Unhealth Insurance

I called our health insurance provider to discover another aspect of deception. The Explanation of Benefits (EOB) was sent out after services were provided and payment settled. The coverage benefits disclosed online are nondescript, vague, and opaque. When I request the contract terms and policy docs that my premiums pay for, I am left with cryptic responses like “we are not allowed to share that”.

A quick search for “can I force my health insurance to honor a single deductible for a single birth” got me to the pre-existing conditions section of healthcare.gov site. To my chagrin, pregnancy is legally considered a “pre-existing condition” which groups it along with other ailments and medical abnormalities. Pregnancy is a gift, not a disease. Where is healthcare going?

Called my employer’s HR department and nobody knew how to even begin to answer my question about prenatal care.

I just spent 6 hours on the phone, my painful afternoon began with an Aetna Customer Service Rep, then a “Health Advocate” ignorant rep, and finally my employer’s PEO. Everyone seems to think the opacity is part of the impenetrable system. And because I have to get back to work, I become another unrecorded data point in the unknown statistic of healthcare injustice.

My wife and I had researched and prepared financially for the coming of a child. The birth center notified us of our total patient responsibility which was higher than I had expected. The receptionist indicated that the prenatal care was considered standard coverage, to which I corrected we had a plan specifically for covering all prenatal costs “100% coverage, deductible waived”.

The customer service rep I reached at our insurance was quick to bullet-list the insurance-defined prenatal care coverage to be 3 things: measuring fetal heart rate, and measuring mother’s weight and blood pressure.
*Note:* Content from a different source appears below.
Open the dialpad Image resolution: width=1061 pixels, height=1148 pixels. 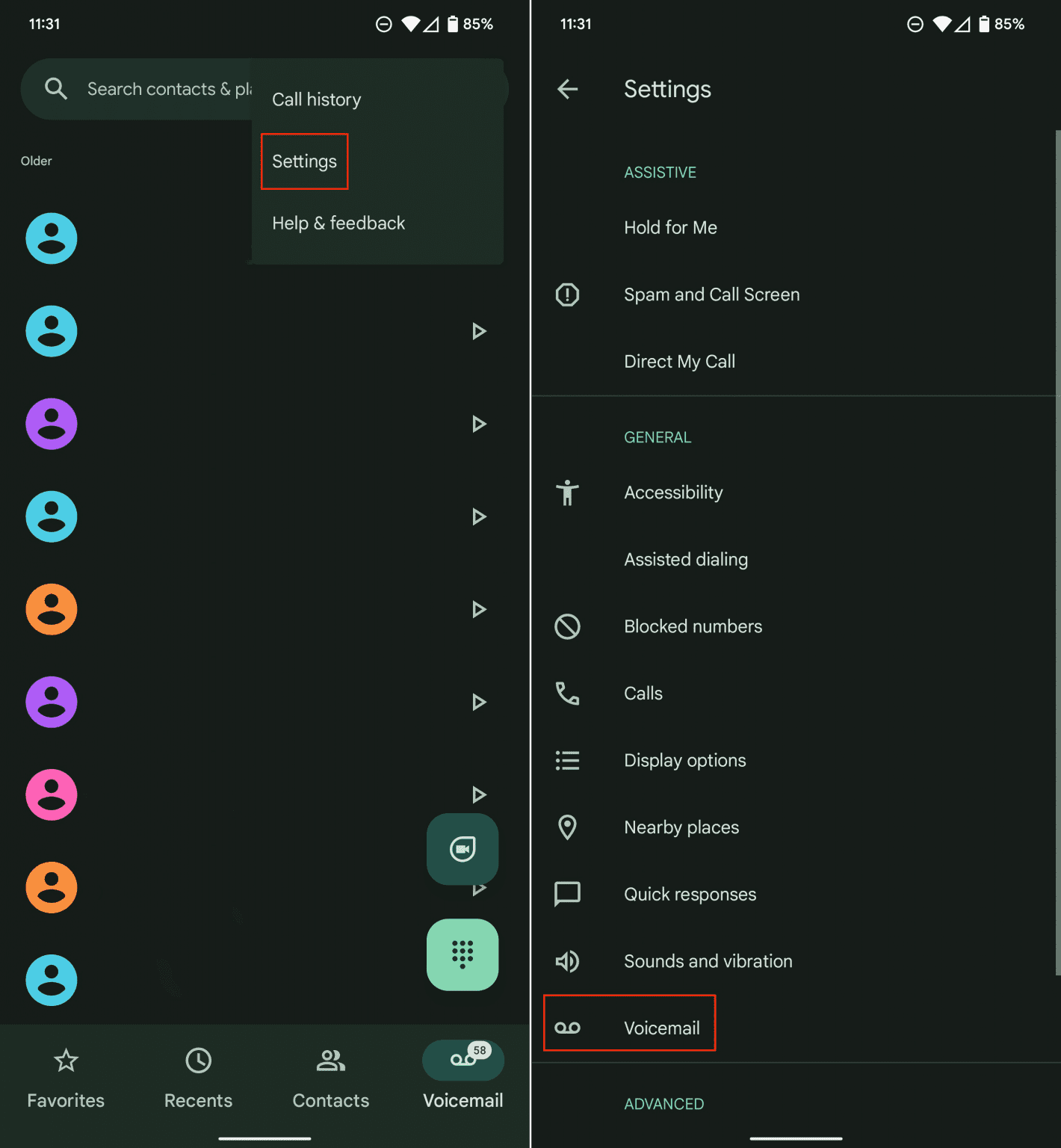pyautogui.click(x=462, y=954)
Nowhere in the summary nor completed terms of coverage was this identified clearly. Insurance is in the business of selling misinformation.

Here my wife and I were thinking we’d put in the time, research, and savings to prepare for our child to only be sharply blind-sided by the same insurance provider we were entrusting with covering our family’s health? And to switch out of the plan requires proof of other coverage otherwise my employer continues to pay the bill indefinitely!? They took what they liked from ACA and let go the rest. This is what happens when an industry that impacts everyone directly is allowed to grow with little to no regulation.

At least in Europe, the countries have socialized the cost of health so even if there is corruption, it is amortized across the entire country’s population. After experiencing the quality and affordability of healthcare as a foreigner in France uninsured, it was clear that the system works for its people, as a healthcare system should.

From my digging, I’ve surfaced the fact that the insurance industry has adopted the Open Enrollment aspect of the ACA and leveraged it to their advantage, pressuring premium-payers to commit on their insurance provider based on intentionally superficial non-binding and ambiguous summaries of benefits. It’s a rigged game of musical chairs in which you don’t have time to do due diligence on any one chair before being forced to sit on it to discover the truth that it cannot hold your weight.

The institutional behavior is nefarious and depraved, and demands change. The biggest obstacle is the complexity of the existing system of care, suggesting that the only way to improve is to start over outside the system.

What would a new system look like? Decentralized, fragmented, siloed, small practices struggling to stay afloat amidst a surplus of graduating practitioners? Or perhaps we set healthcare provider licensing supply quotas to lag demand to lower supply’s historic pressure on inflating pricing via excessive prescriptions. An idle doc, is a dangerous pathology itself.